Combining Challenge with Research
After discussions with business units across Heathrow, we collected several small challenges that individually scored low in our challenge scoring method. These were:
- Family groups are small but a significant percentage of our passenger numbers overall, and become an important part of the passenger make-up during holiday periods. How do we use technology to help make family time at the airport more enjoyable?
- Terminal 2 is the newest Heathrow terminal and many passengers haven’t flown through it before. How can we provide a subtle way to improve passenger knowledge of the terminal layout?
- How can we encourage passengers to walk past more of the retail outlets, before they sit down to wait for their flight?
- How can we point out great Heathrow landmarks in an interesting way?
- How can we influence the redemption rate of retail offers by making these offers specific to the passengers’ location and context?
Also, we were interested in using Bluetooth beacons to provide location-based services indoors. So we decided to develop a treasure hunt mobile application for our family passengers.
By providing clues to lead passengers around the departure lounge, we’d provide a fun way to address the challenges here mentioned and at the same time learn about deploying and operating beacons in an airport environment.

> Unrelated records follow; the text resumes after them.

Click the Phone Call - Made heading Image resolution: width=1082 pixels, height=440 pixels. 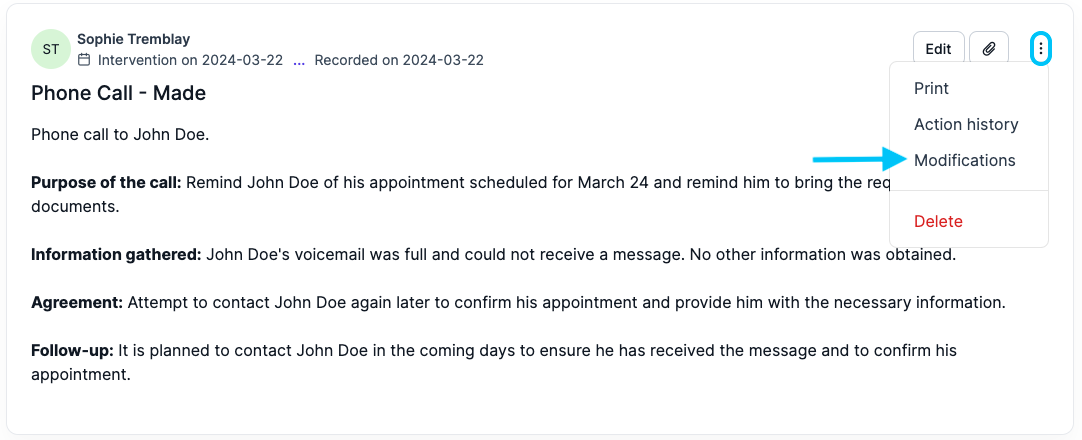[119, 93]
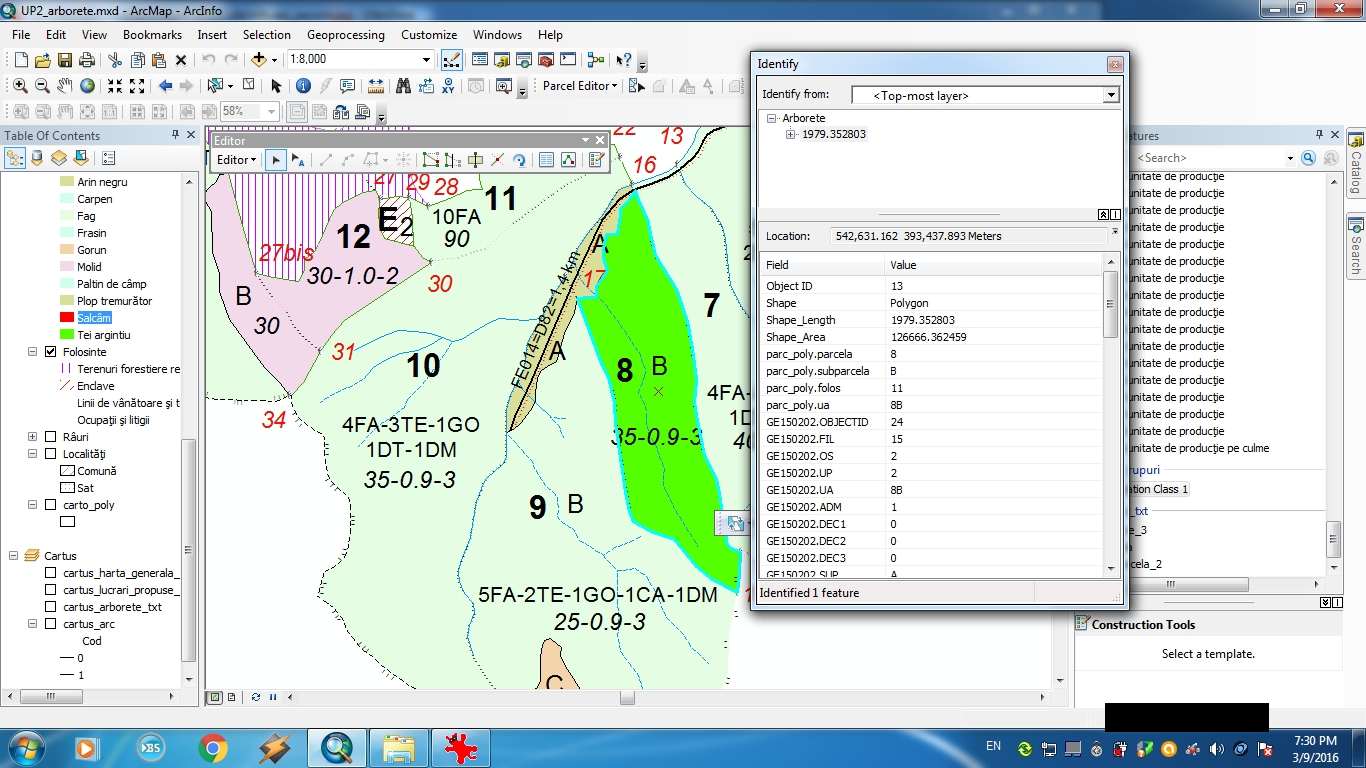Activate the Pan hand tool

point(64,86)
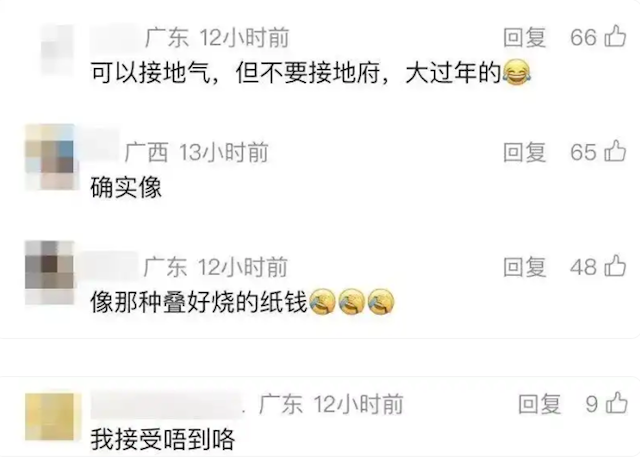
Task: Like the '我接受唔到咯' comment
Action: click(616, 404)
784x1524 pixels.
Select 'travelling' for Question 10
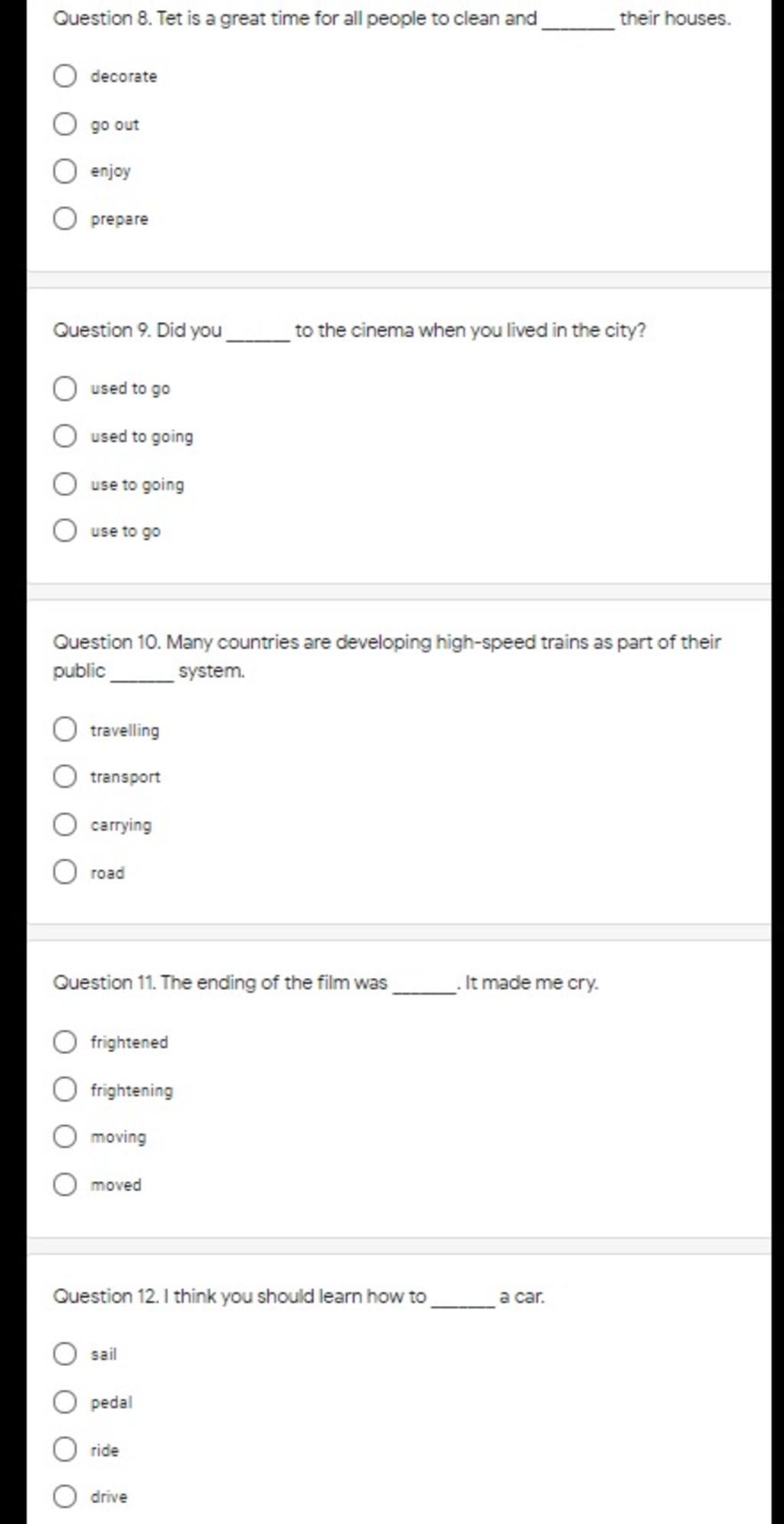pyautogui.click(x=65, y=730)
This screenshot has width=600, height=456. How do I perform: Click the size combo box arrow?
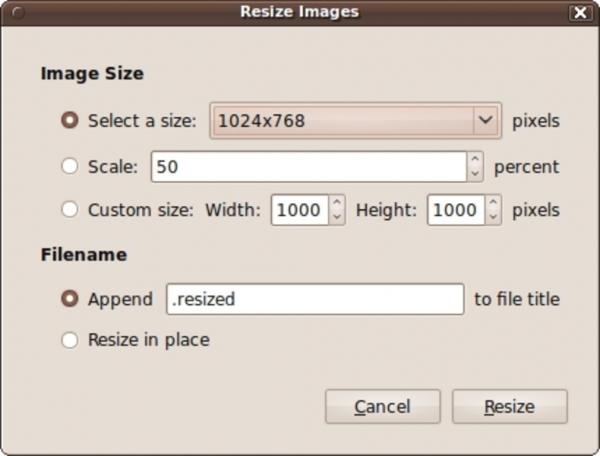[485, 121]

Agile App Development and Honing the MVP
As with all app projects, we defined the minimum set of features and functionality that will deliver the experience we are looking for – the Minimum Viable Product (MVP). To do this, we worked with a development partner to define the user personas, critical functionality, user experience (UX) and design language. This was developed in short series of workshops over two weeks, using the agile methodology.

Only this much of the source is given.